Inhibition of interleukin-6 abolishes the promoting effects of pair housing on post-stroke neurogenesis.

Interleukin-6 (IL-6) has been shown to promote post-stroke angiogenesis and long-term functional recovery; however, whether IL-6 could promote post-stroke neurogenesis remains unclear. This study aims to investigate the effects of IL-6 on neurogenesis after ischemic stroke. We also investigated whether pair housing (PH) could improve the experimental stroke outcome through IL-6. Transient middle cerebral artery occlusion (tMCAO) was induced in mice treated with recombinant IL-6 (rIL-6) or anti-IL-6 neutralizing antibodies (anti-IL-6 mAbs). Another set of mice were pair-housed (PH; male and ovariectomized female) for 2weeks, subjected to tMCAO and then assigned to a housing condition (isolated or PH). Pair-housed mice were treated with anti-IL-6 mAbs. Behavioral assessments were made 3days before tMCAO and after 28 days of reperfusion. Neural progenitor cells (NPCs) isolated from ipsilateral subventricular zone (SVZ) at 14 days post-ischemia were treated with rIL-6 plus soluble IL-6 receptor (sIL-6R).

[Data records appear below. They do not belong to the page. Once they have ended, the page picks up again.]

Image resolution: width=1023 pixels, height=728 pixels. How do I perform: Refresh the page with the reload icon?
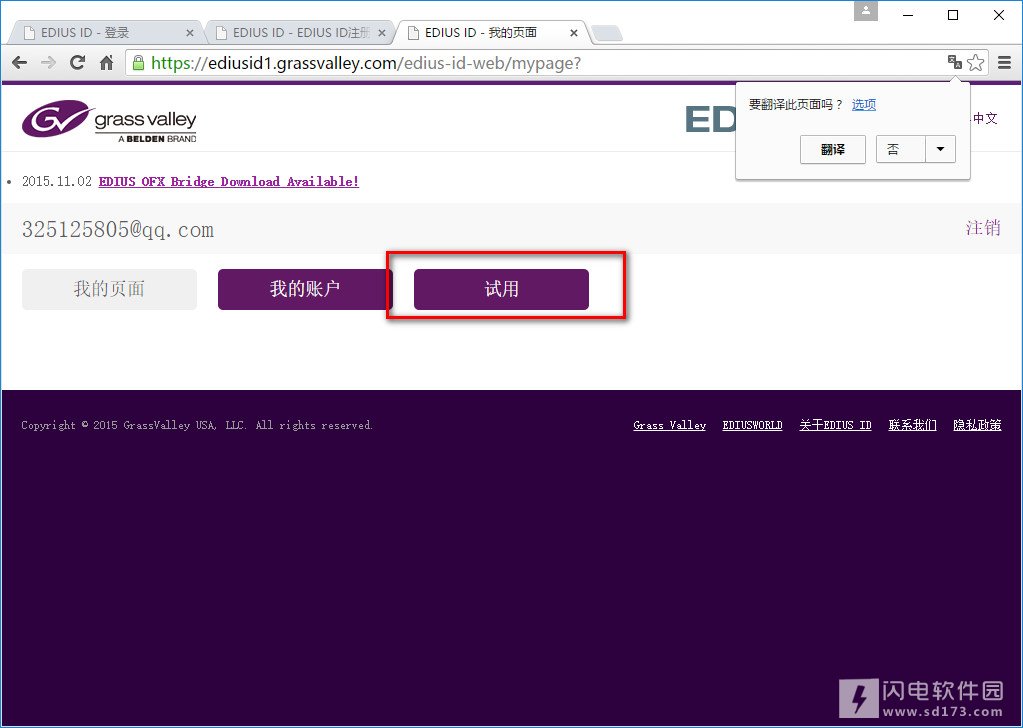(x=76, y=62)
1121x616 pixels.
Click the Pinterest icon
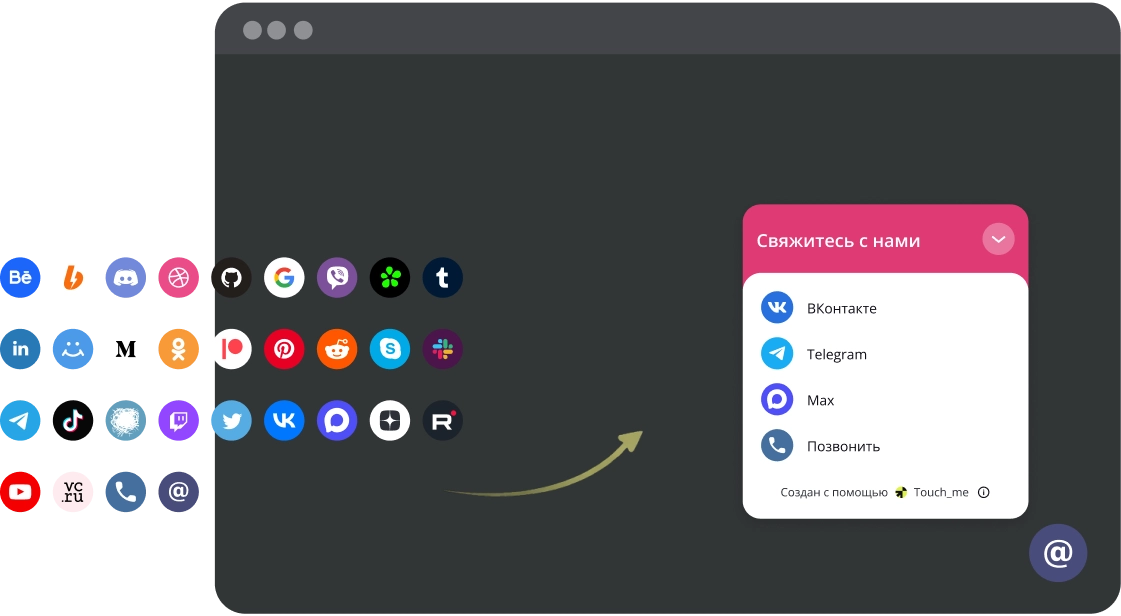284,349
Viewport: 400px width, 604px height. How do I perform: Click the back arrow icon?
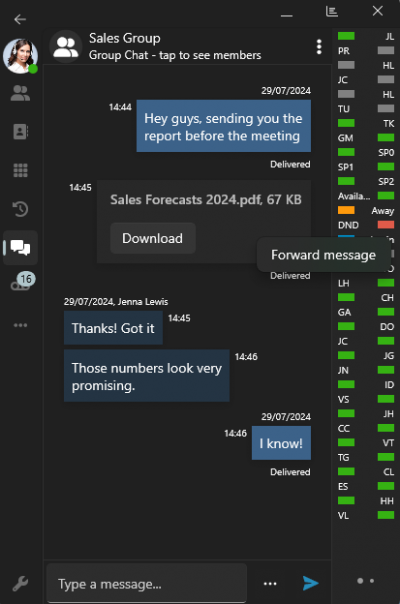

The effects of IL-6 on the proliferation and differentiation of NPCs were examined in vivo and in vitro. The role and mechanism of IL-6 in PH-mediated enhancement of NPC proliferation and functional recovery were investigated in vivo. We found that anti-IL-6 mAbs significantly reduced the proliferation and neuronal differentiation of NPCs in the ipsilateral SVZ, as well as functional recovery; whereas rIL-6 conferred the opposite effects. PH significantly promoted NPC proliferation and functional recovery compared with socially isolated cohorts; blockade of IL-6 with anti-IL-6 mAbs prevented this promoting effect. In conclusion, our results suggest that IL-6 is an important mediator of social interaction on neurogenesis and long-term functional recovery after ischemic stroke.